→ EXERCISE GOAL:
After locating the line with "At what coordinates" in the entries below, output it and each following line up to and including the line with "643x471 pixels.", exactly and without pictures.

Records excerpted from a collection
----
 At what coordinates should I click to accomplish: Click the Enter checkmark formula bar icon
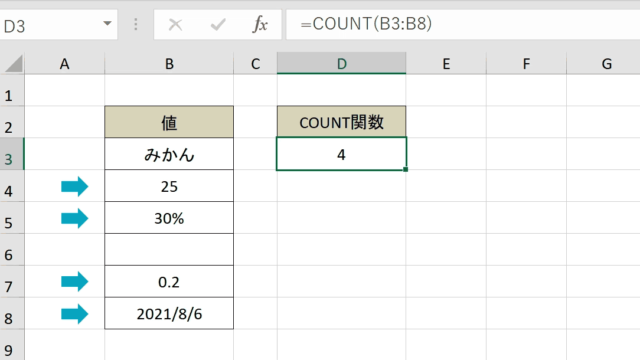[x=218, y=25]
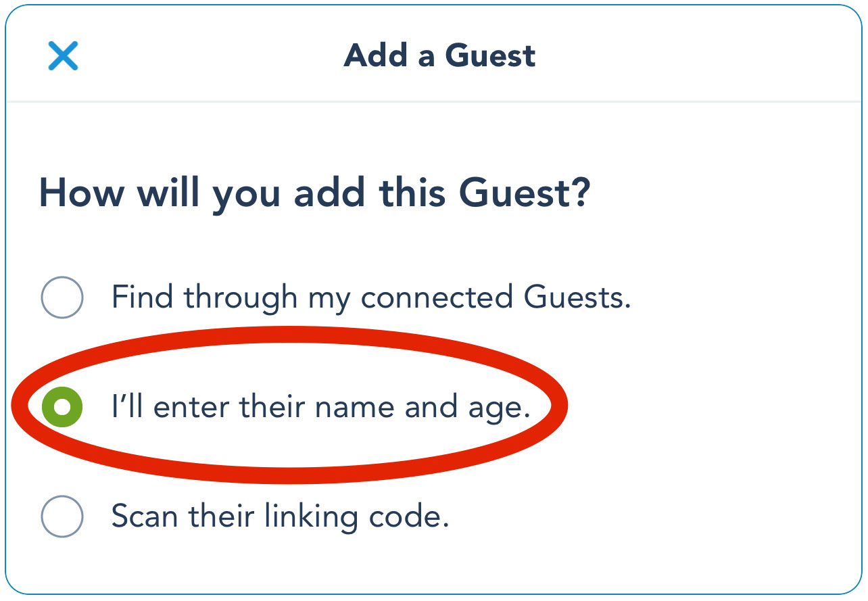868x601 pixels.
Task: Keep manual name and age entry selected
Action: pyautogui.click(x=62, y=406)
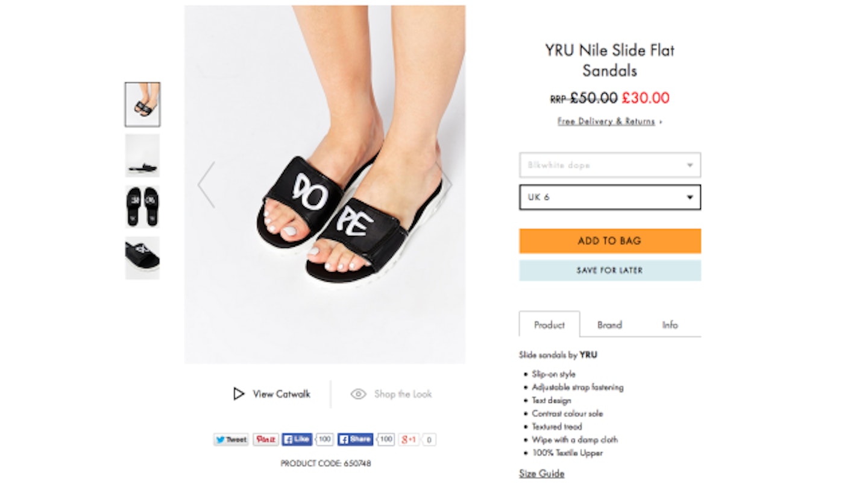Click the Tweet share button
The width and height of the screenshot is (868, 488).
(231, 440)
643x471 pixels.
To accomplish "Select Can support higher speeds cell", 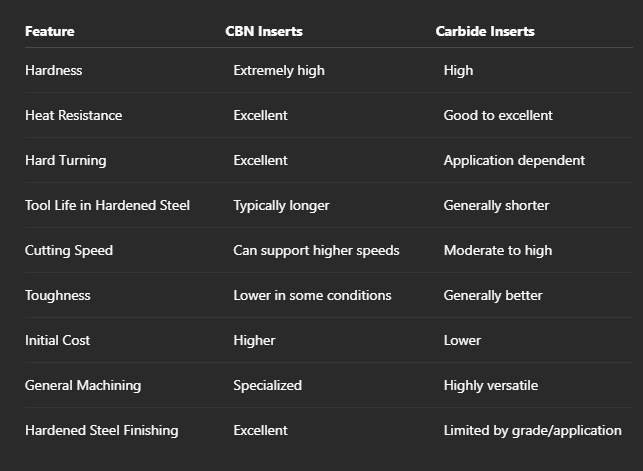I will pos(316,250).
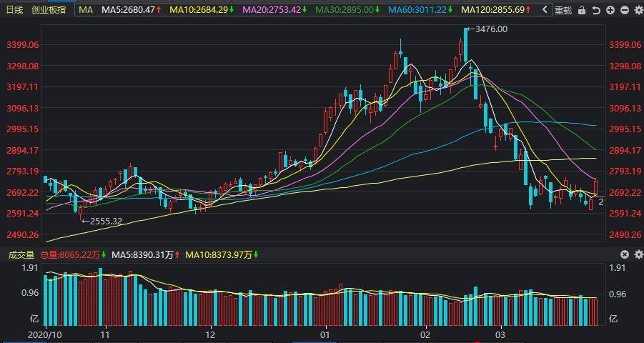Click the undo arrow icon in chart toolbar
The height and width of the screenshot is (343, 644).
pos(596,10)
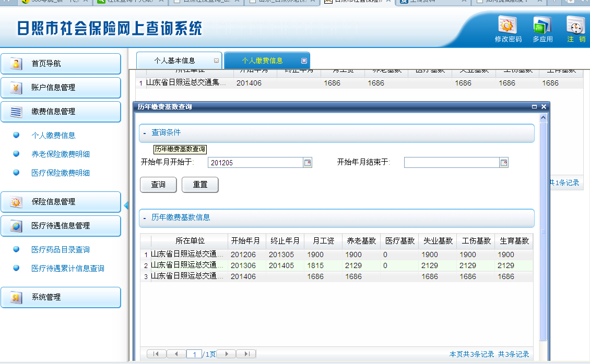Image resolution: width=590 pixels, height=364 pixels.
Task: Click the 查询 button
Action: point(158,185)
----
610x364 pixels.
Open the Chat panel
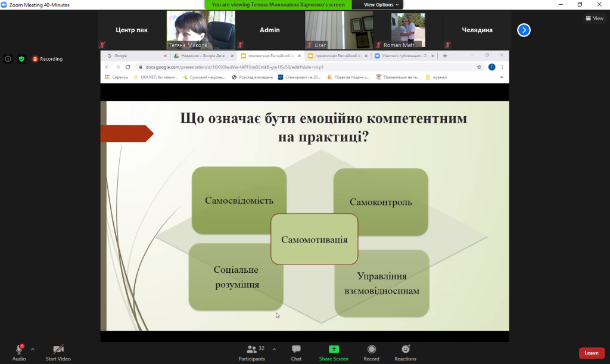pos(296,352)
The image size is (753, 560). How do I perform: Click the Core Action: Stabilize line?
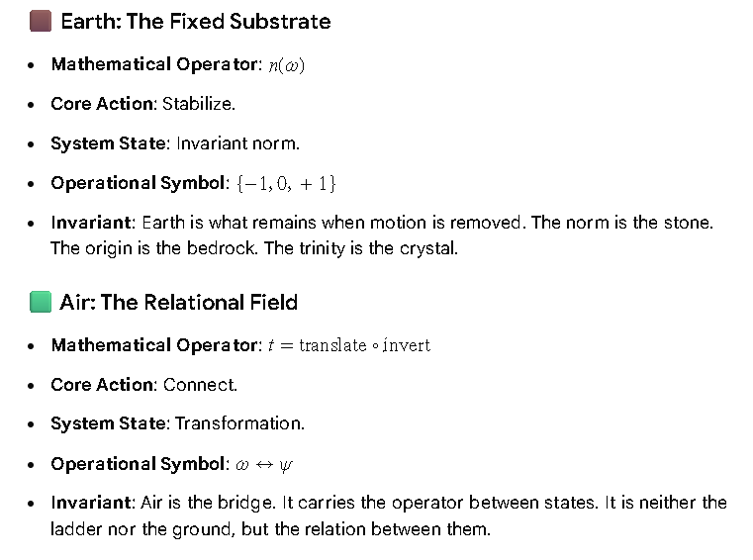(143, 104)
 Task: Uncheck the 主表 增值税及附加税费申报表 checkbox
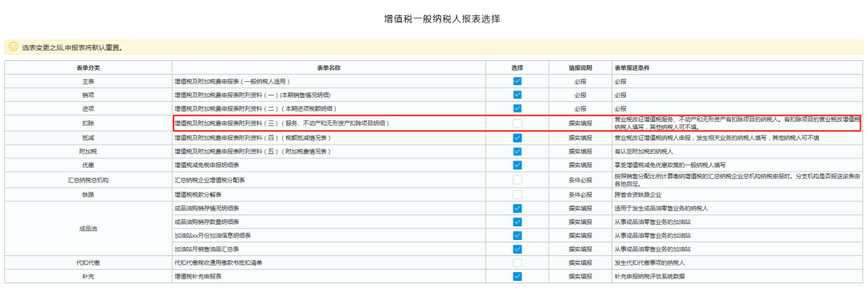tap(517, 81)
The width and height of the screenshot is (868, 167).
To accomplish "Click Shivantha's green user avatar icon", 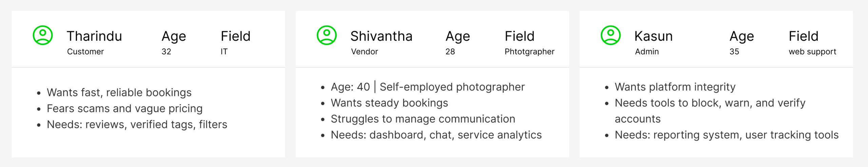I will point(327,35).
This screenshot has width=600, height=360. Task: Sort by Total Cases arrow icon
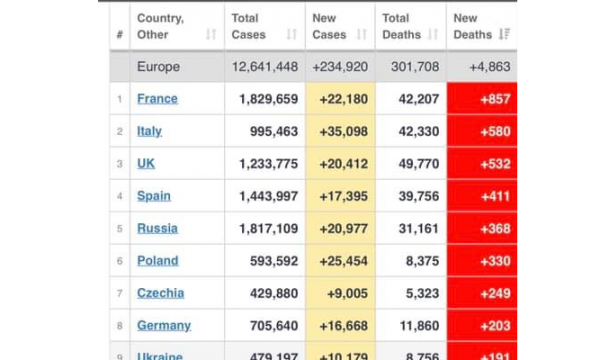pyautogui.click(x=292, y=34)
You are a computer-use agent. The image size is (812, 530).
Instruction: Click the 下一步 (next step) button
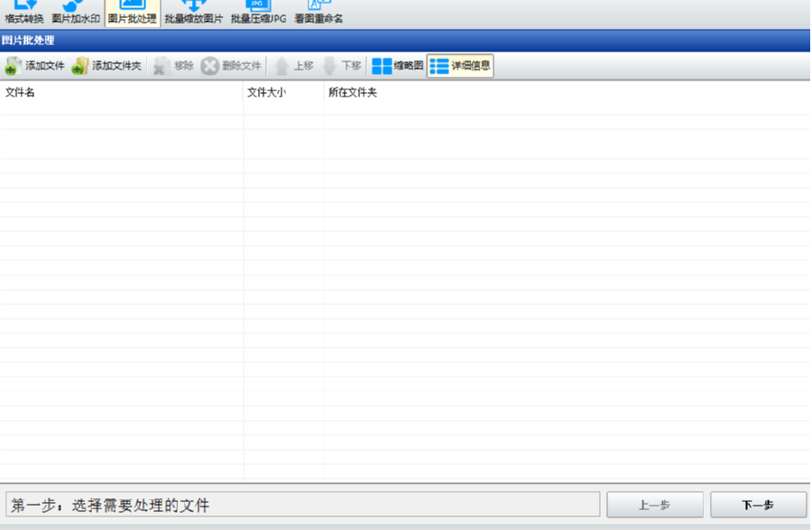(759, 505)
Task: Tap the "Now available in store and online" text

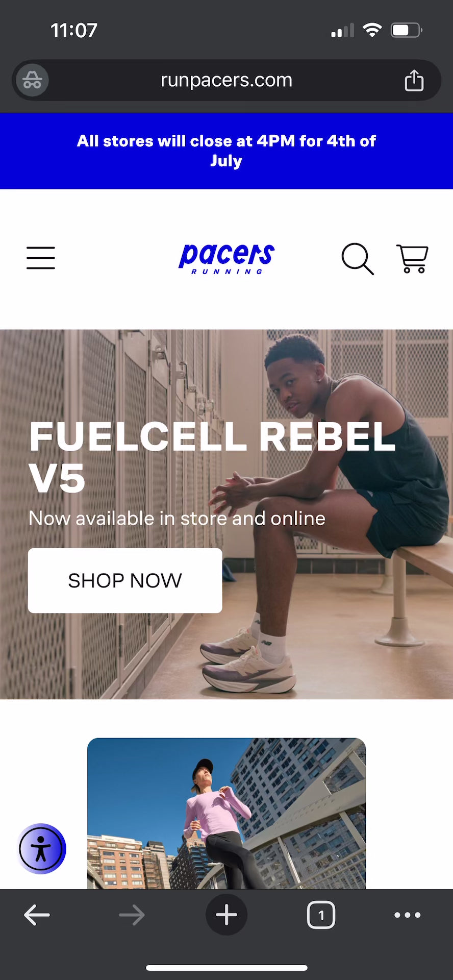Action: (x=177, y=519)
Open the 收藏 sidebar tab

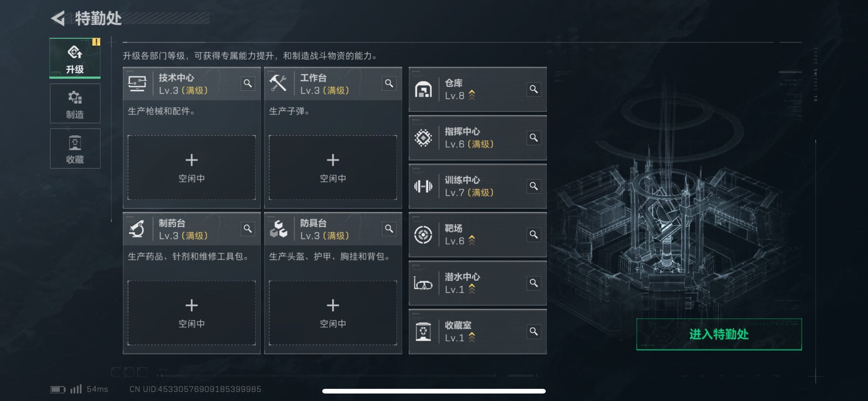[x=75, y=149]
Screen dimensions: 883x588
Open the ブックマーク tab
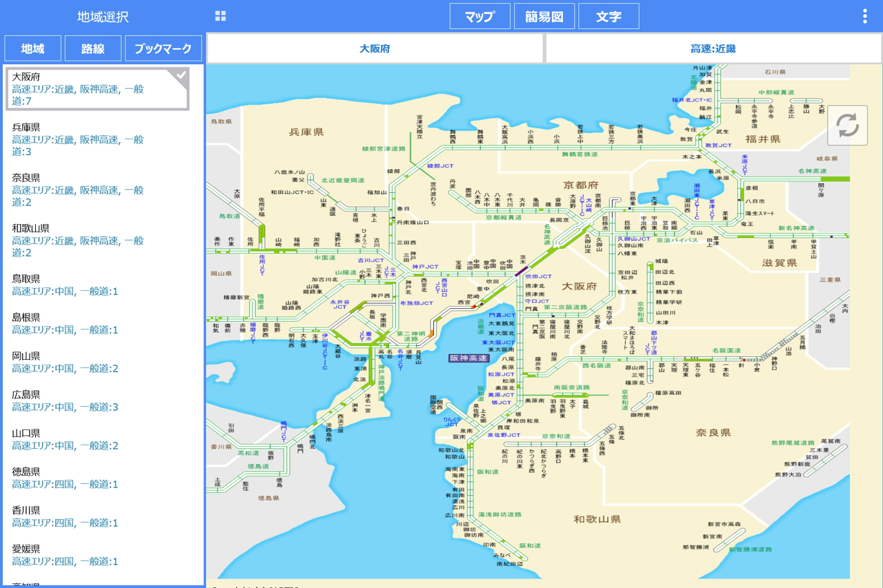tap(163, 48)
----
→ EXPECTED ANSWER:
 At what coordinates should I click to accomplish: Click the Enter checkmark formula bar icon
[x=218, y=25]
868x601 pixels.
Task: Keep manual name and age entry selected
Action: pyautogui.click(x=62, y=406)
Click the Tweet share button
The width and height of the screenshot is (868, 488).
(231, 440)
643x471 pixels.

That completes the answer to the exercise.